Text block:
## START
The stoning of Suraya

Are we nearer to freeing ourselves from systemic subjugation to the 1%, and living beyond pleasing others and pursuing THINGS?

Is love revolutionizing?

15 year old Afghan student Abdulai was watching the Iranian movie ‘The Stoning of Suraya’.

When the deceived villagers were praising God’s greatness and demanding Suraya’s death for an adultery she didn’t commit, Abdulai remarked,

‘My heart is tearing apart.

People are like sheep.’

One by one, Suraya’s father, then her husband, then her two sons, then the village mayor and the religious leader, they stoned her.

Suraya had said she was frightened, ‘not of death, but the dying, the stones…’

As her aunt combed Suraya’s funereal hair while singing to her, Suraya cried.

She cried to let go of her children and the belief that justice would always be stronger.

With dignity, she walked to the execution pit. She did not avoid the gaze of the people, especially the haughty shame of the pompous and powerful.

You could hardly tell that she was shaking beneath her suffering shawl, though she wasn’t shaking out of fear or sorrow.

Her bones were shivering out of disappointment.

She spied through her bloodied eyes a dying vision : everyone in the establishment insisted they were right.

And the sheep followed.

The slaughter.

Just as it has been with the deaths of untold individuals.

While 139 countries have already banned capital punishment, in 2010, the countries with the highest public executions rates in the world were China, Iran, North Korea, Yemen and the USA.
## END
Written exercise:
Answer these about the piece on the stoning of Suraya:
1. How old is Abdulai?
2. Who stoned Suraya, in the order given?
3. How many countries have banned capital punishment?

Listed entries:
## START
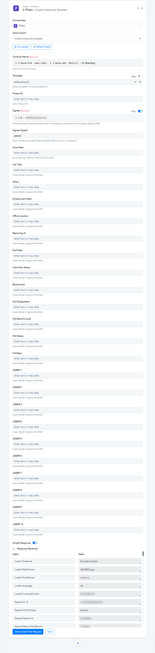Click the Connected button
The image size is (155, 653).
point(21,47)
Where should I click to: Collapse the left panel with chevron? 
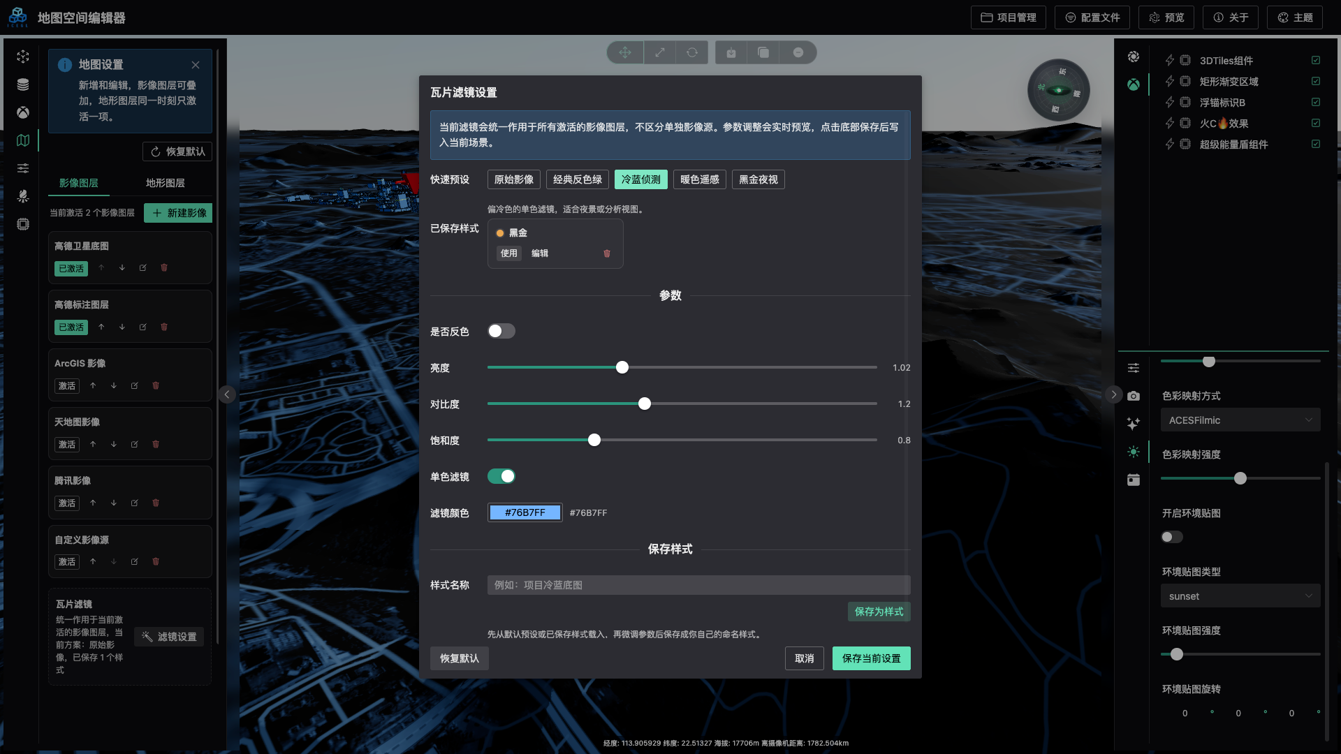click(x=226, y=394)
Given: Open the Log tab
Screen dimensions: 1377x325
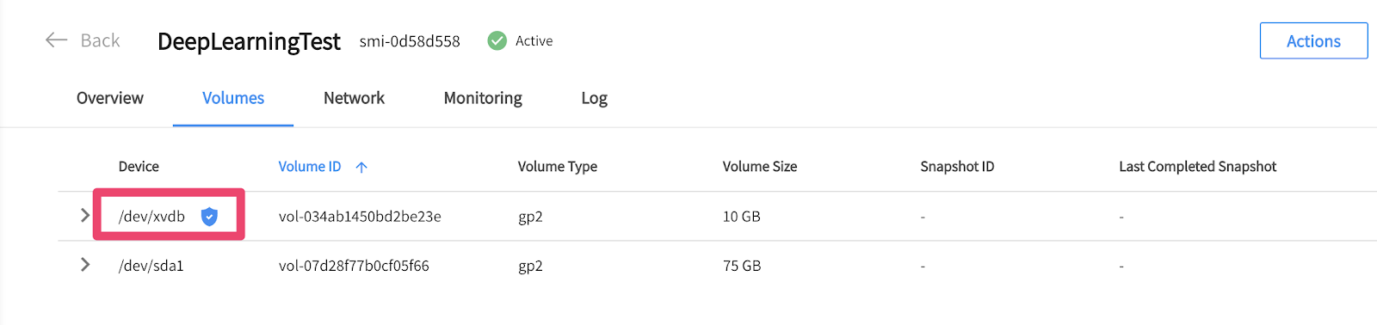Looking at the screenshot, I should (x=595, y=98).
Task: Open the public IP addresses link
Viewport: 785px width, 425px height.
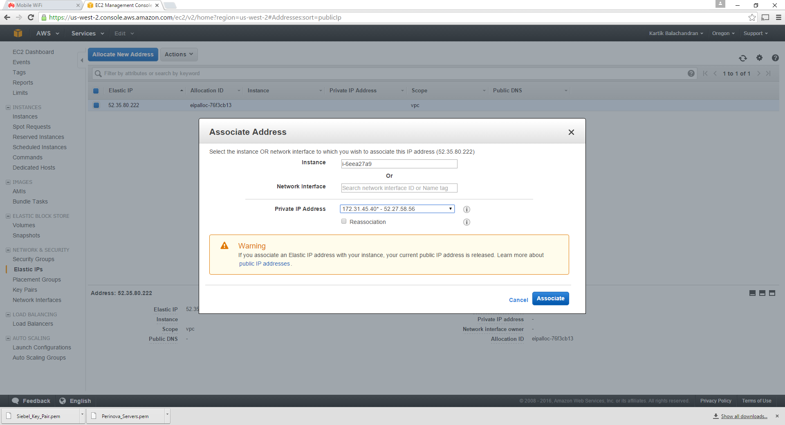Action: click(265, 264)
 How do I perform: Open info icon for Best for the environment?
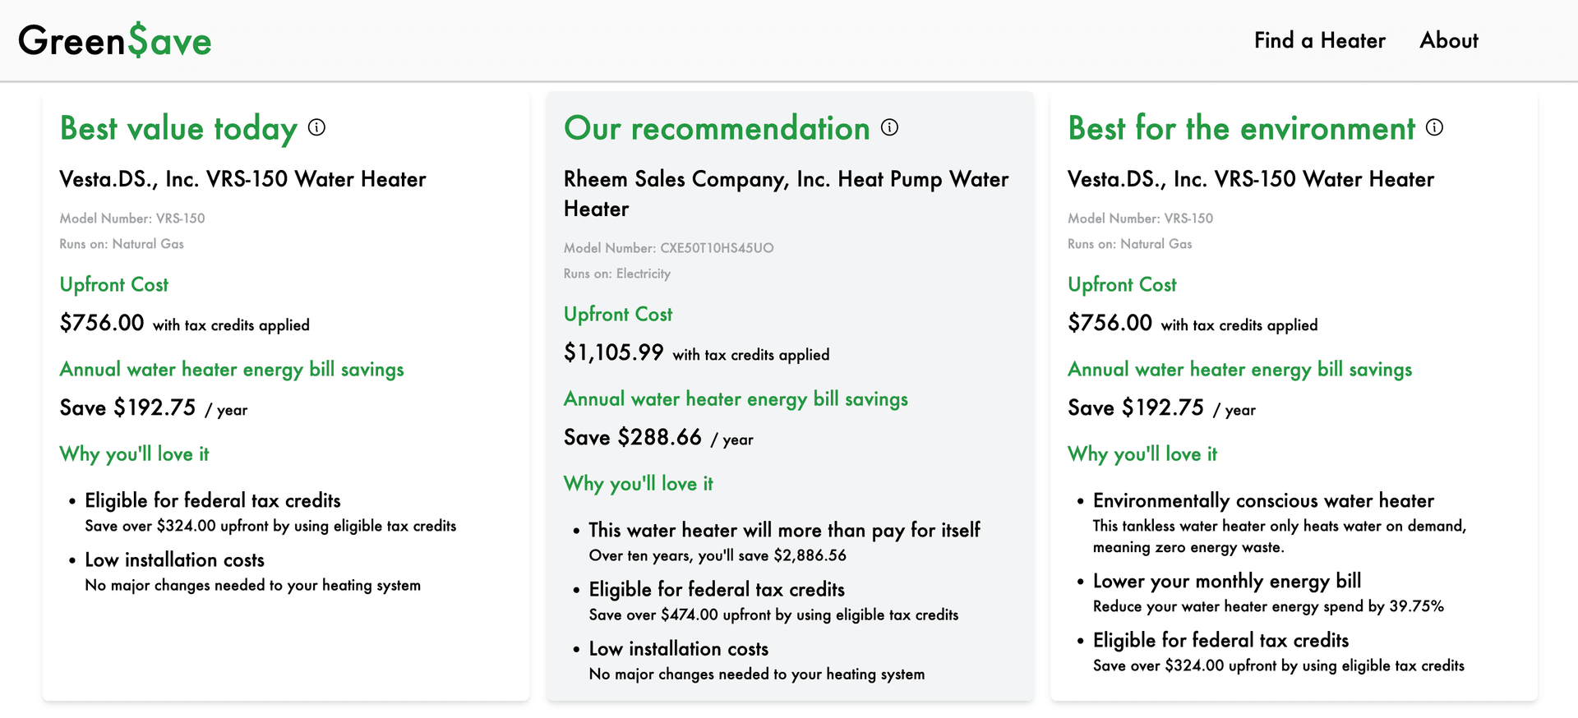1434,127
## END
Output of the exercise:
1. 15 years old.
2. Her father, then her husband, then her two sons, then the village mayor and the religious leader.
3. 139.